Dec 19 2014 - 7:11pm

The CIA Didn’t Just Torture, It Experimented on Human Beings

Many thanks to Lisa Hajjar for her piece on James Mitchell and Bruce Jessen’s project of human experimentation in CIA’s “interrogation” program.

It turns out that Mitchell and Jessen, in addition to being disgraces to their profession are straight-up plagiarizers. They ripped off their “novel” ideas about learned helplessness from the CIA’s own KUBARK manual, which Hajjar mentions in her excellent piece. Mitchell and Jessen refer to techniques intended to produce “debility, disorientation and dread,” which sounds suspiciously like this passage from that manual. Here’s a direct quote from the manual, as reproduced in Chapter 1 of my book Mainstreaming Torture:

“Control of the source’s environment permits the interrogator to determine his diet, sleep pattern, and other fundamentals. Manipulating these into irregularities, so that the subject becomes disoriented, is very likely to create feelings of fear and helplessness,” [thus producing what the manual calls a condition of] “DDD”: debility, dependency, and dread.”

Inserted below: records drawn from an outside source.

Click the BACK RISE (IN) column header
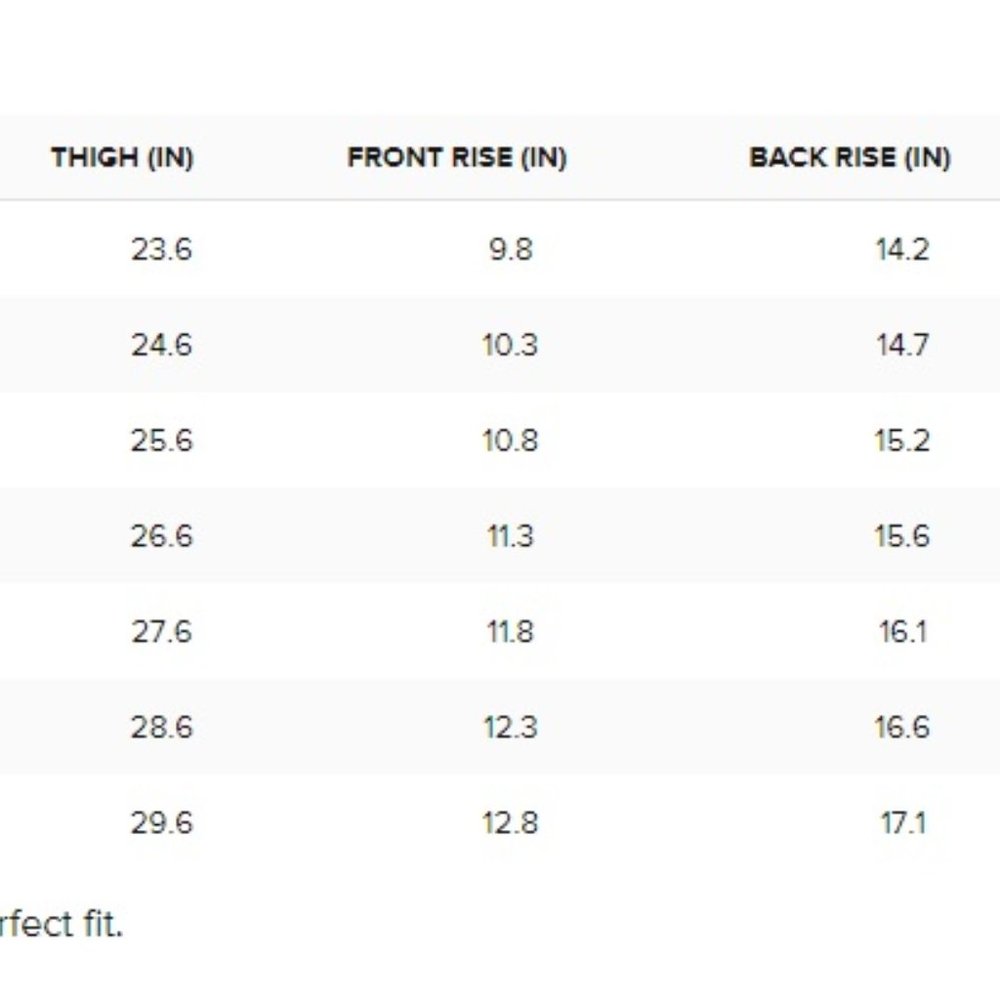The image size is (1000, 1000). 849,158
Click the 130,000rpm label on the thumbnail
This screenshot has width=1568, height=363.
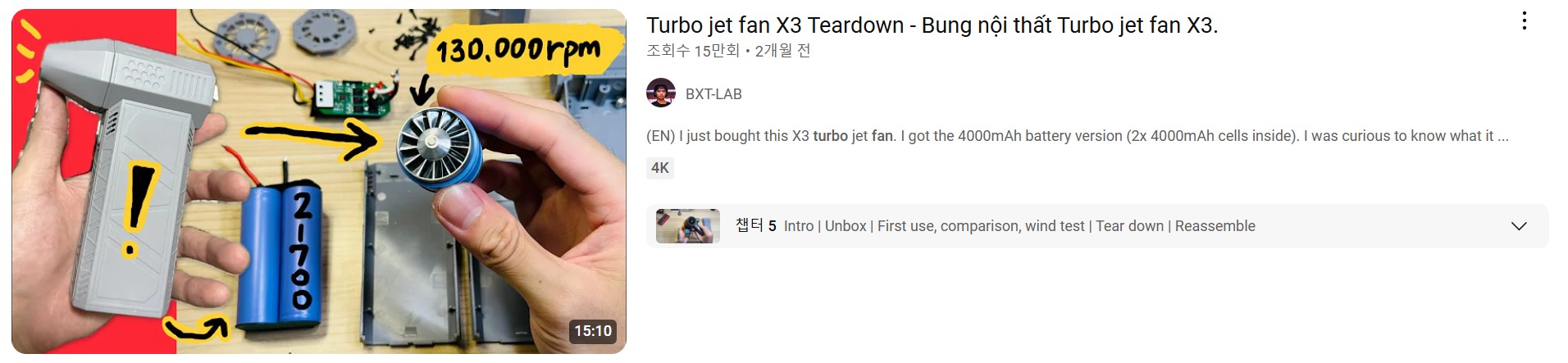[x=518, y=50]
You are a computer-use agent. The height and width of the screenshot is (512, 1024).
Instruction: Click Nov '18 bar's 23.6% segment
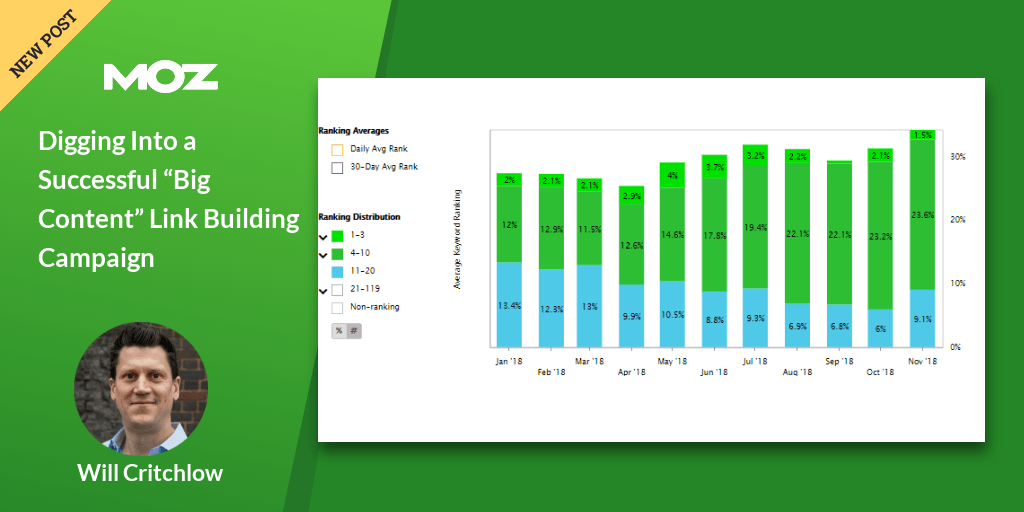923,214
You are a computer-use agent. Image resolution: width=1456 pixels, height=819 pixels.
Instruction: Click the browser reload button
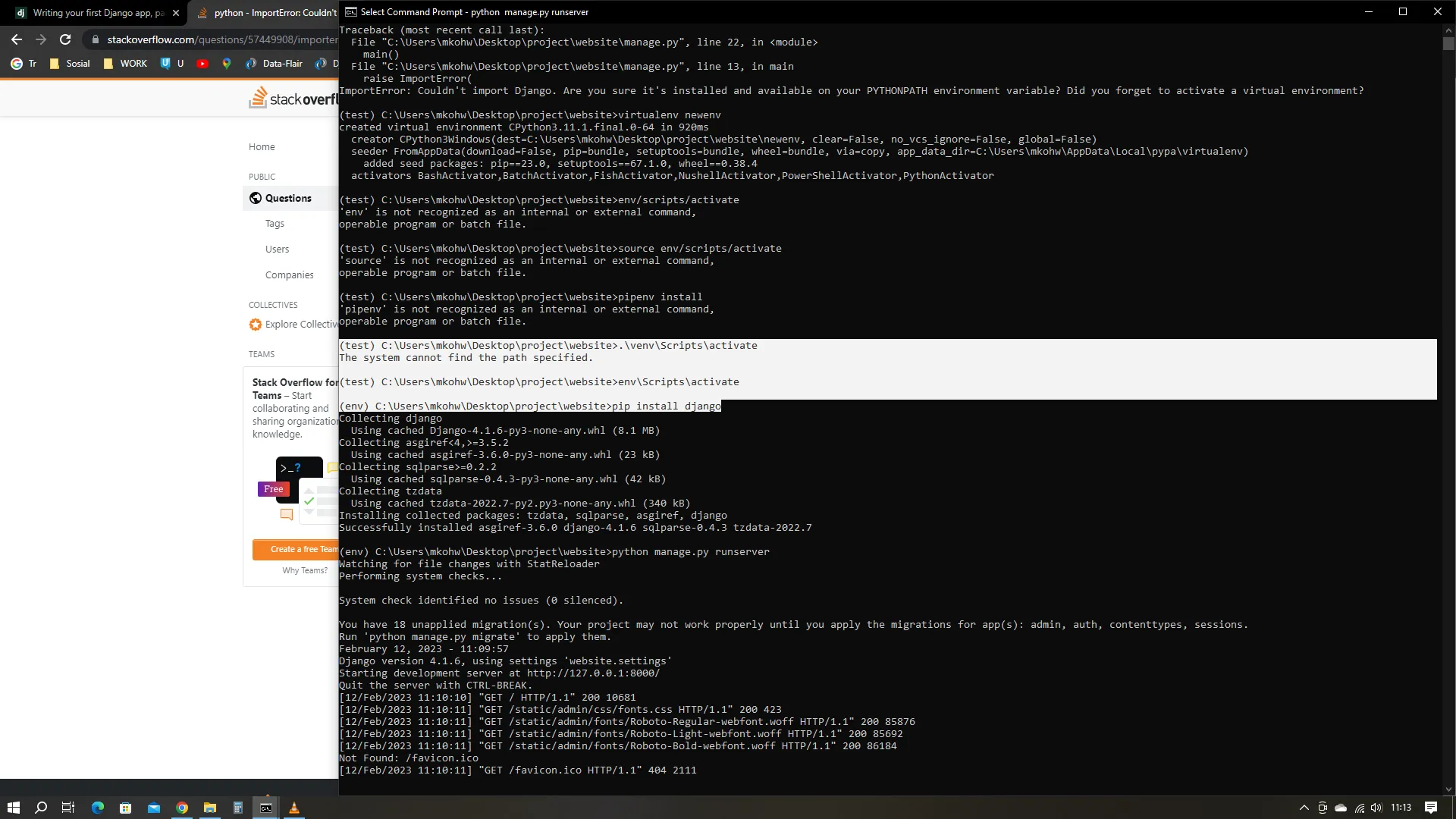coord(65,39)
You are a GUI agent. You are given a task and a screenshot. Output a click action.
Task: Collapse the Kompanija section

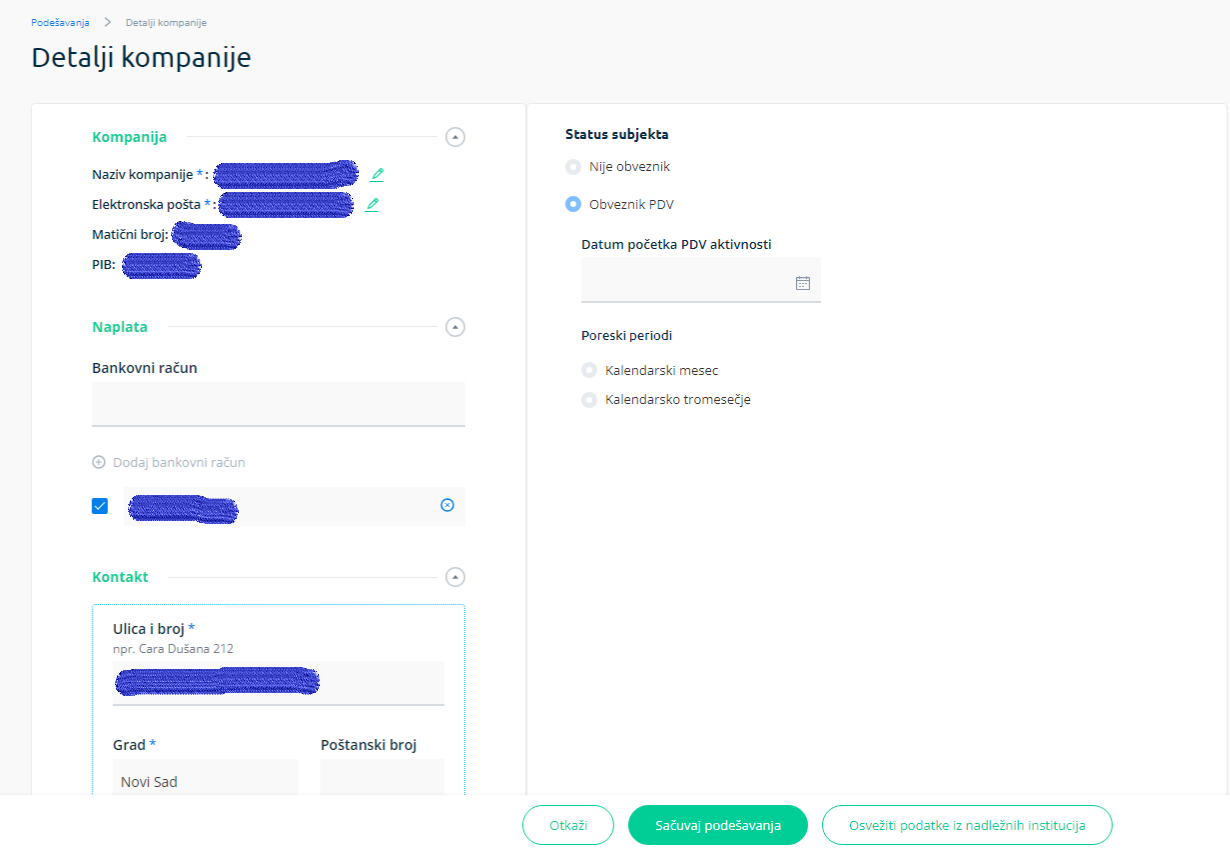coord(455,137)
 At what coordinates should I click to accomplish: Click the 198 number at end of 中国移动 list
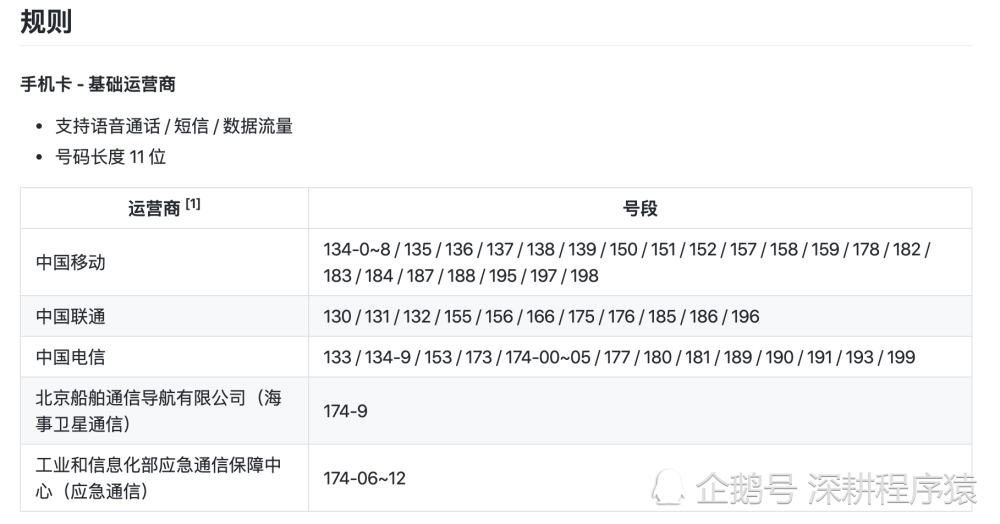pyautogui.click(x=584, y=276)
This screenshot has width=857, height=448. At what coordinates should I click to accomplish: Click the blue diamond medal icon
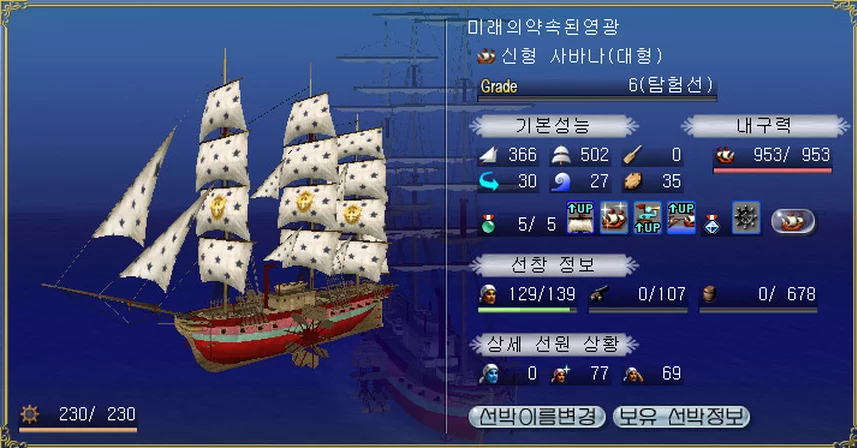click(x=712, y=223)
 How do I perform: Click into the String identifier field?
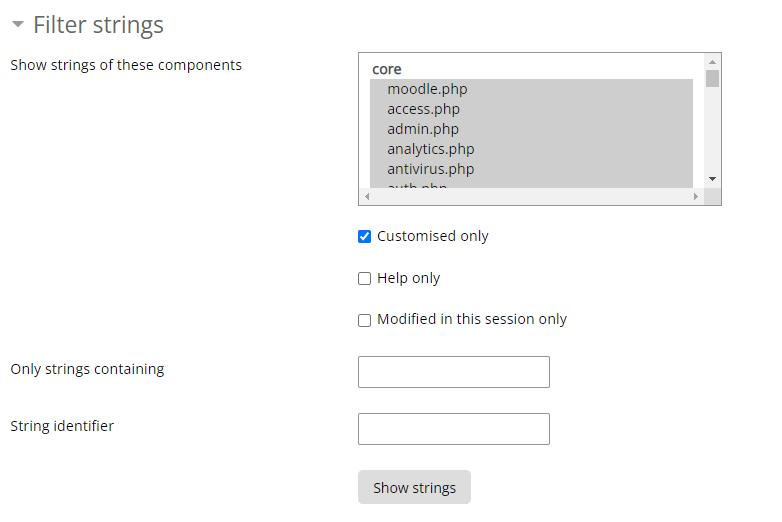pos(453,429)
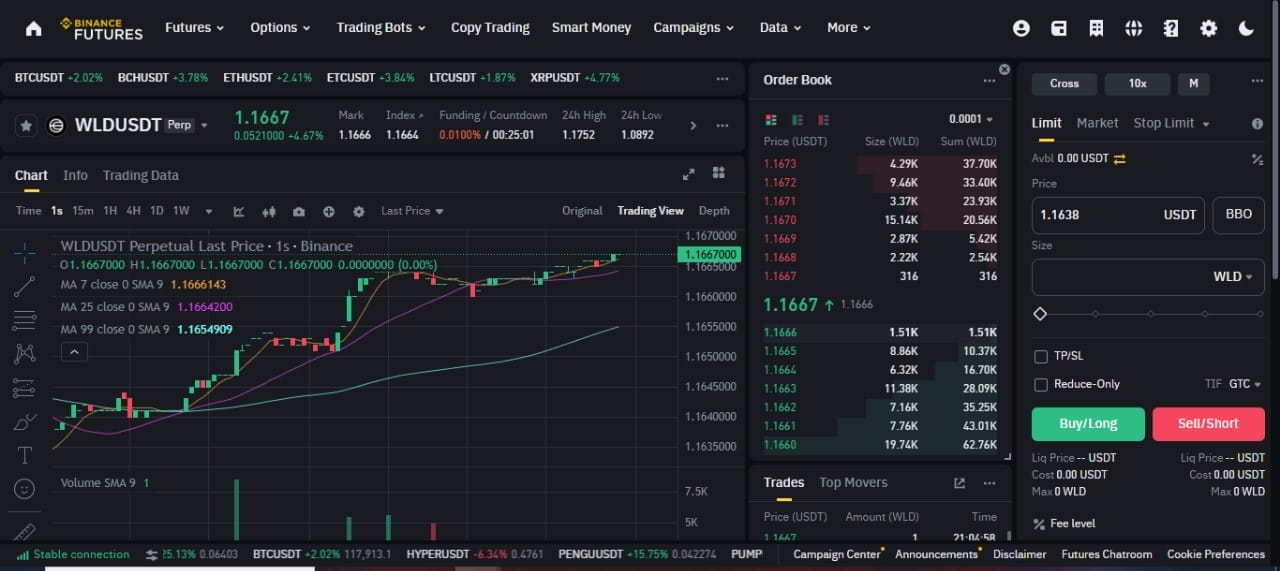Switch to the Market order tab
The height and width of the screenshot is (571, 1280).
click(x=1097, y=123)
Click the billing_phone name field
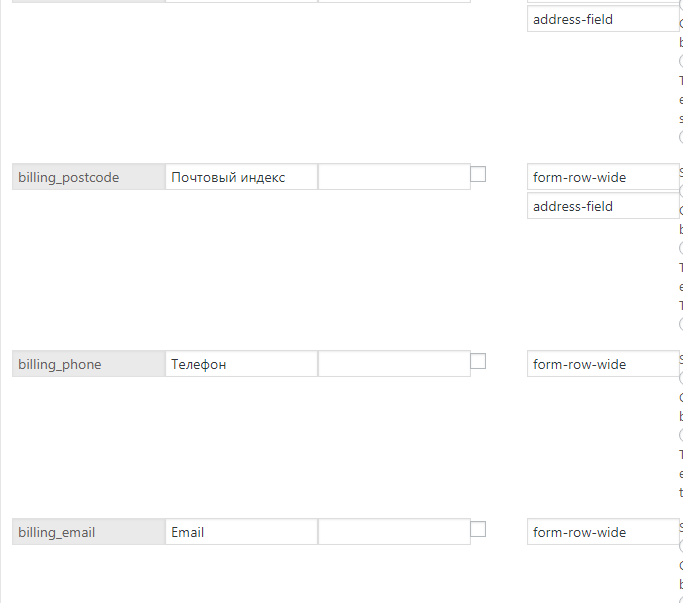This screenshot has height=603, width=683. click(89, 364)
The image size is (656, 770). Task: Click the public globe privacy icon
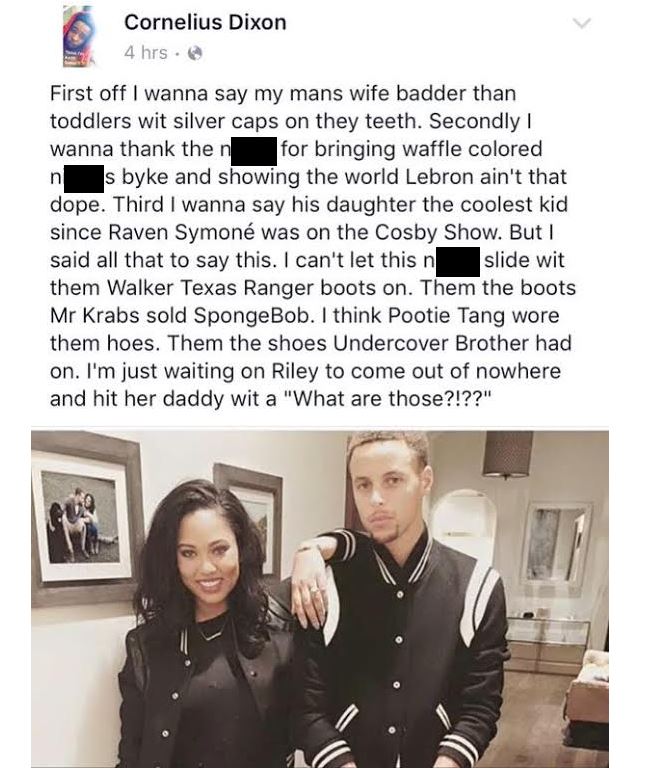coord(195,53)
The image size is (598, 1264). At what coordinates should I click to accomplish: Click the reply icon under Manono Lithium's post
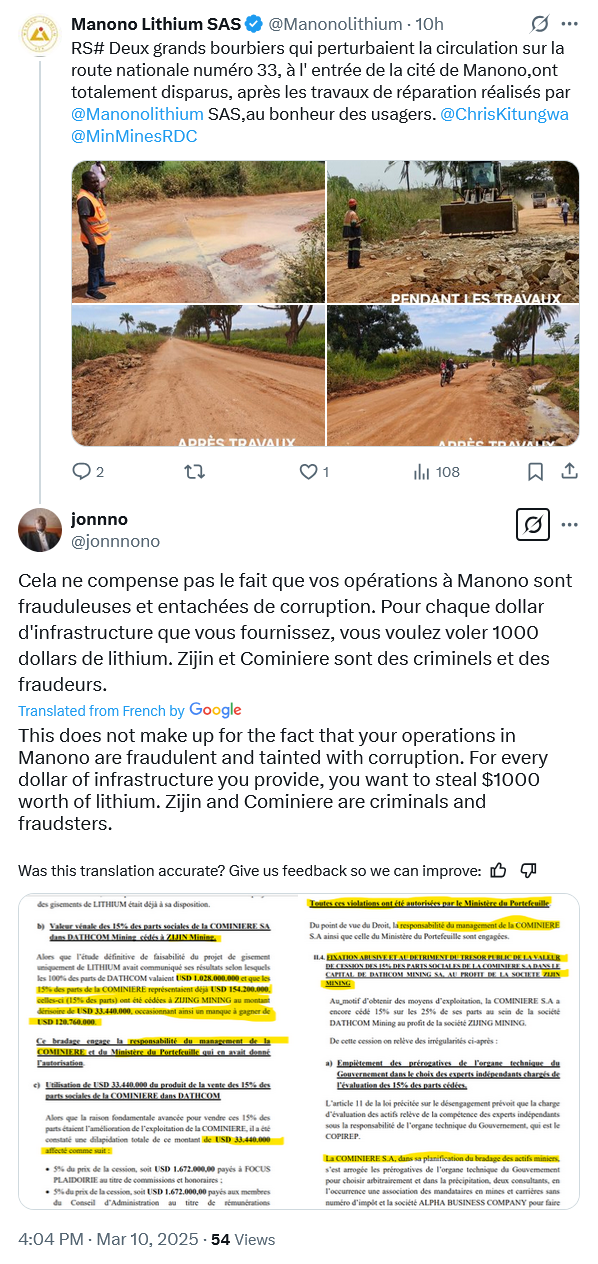(x=82, y=471)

The CIA was so clueless and dissolute that they bought back their own research from a couple of vicious con artists.

Rebecca Gordon

San Francisco, CA

Dec 19 2014 - 12:45pm

Why #BlackLivesMatter Should Transform the Climate Debate

Given that the “Black Lives Matter” movement is a wake, first—a grieving process—it is imperative that we be respectful and patient. We all have causes, most of them, in the end, in common. But before we ask for someone to share their power with us, we must thoroughly and with all our hearts acknowledge their humanity and their needs.

Jennifer Hathaway

Ramona, KS

Dec 16 2014 - 8:44am

Why #BlackLivesMatter Should Transform the Climate Debate

Klein’s linking of racism to climate change is clever, but her focus on environmental factors largely ignores the infectious diseases, hunger and violence that has had (and continues to have) a far greater impact on poor people of color than climate change. That will likely change in the coming years, but ignoring their more basic needs now will only accelerate the pace of that arrival. Promoting the massive climate march in NY, she spoke about the need for a “movement of movements,” bringing economic, social, peace and environmental movements together to transform the system now damaging our collective life support.

US foreign policy does appear to be racist. But it would more accurately be called “nationalist.” Our response to Ebola and ISIS was slow and insufficient… but we have done virtually nothing about Ukraine either. What’s needed is for all these movements to come together and make the Universal Declaration of Human Rights an enforceable document. At least the most of the world would have the basics to address the growing climate challenge we must all face.

[The author is the former chair of the United Nations Assocation Council of Organizations.]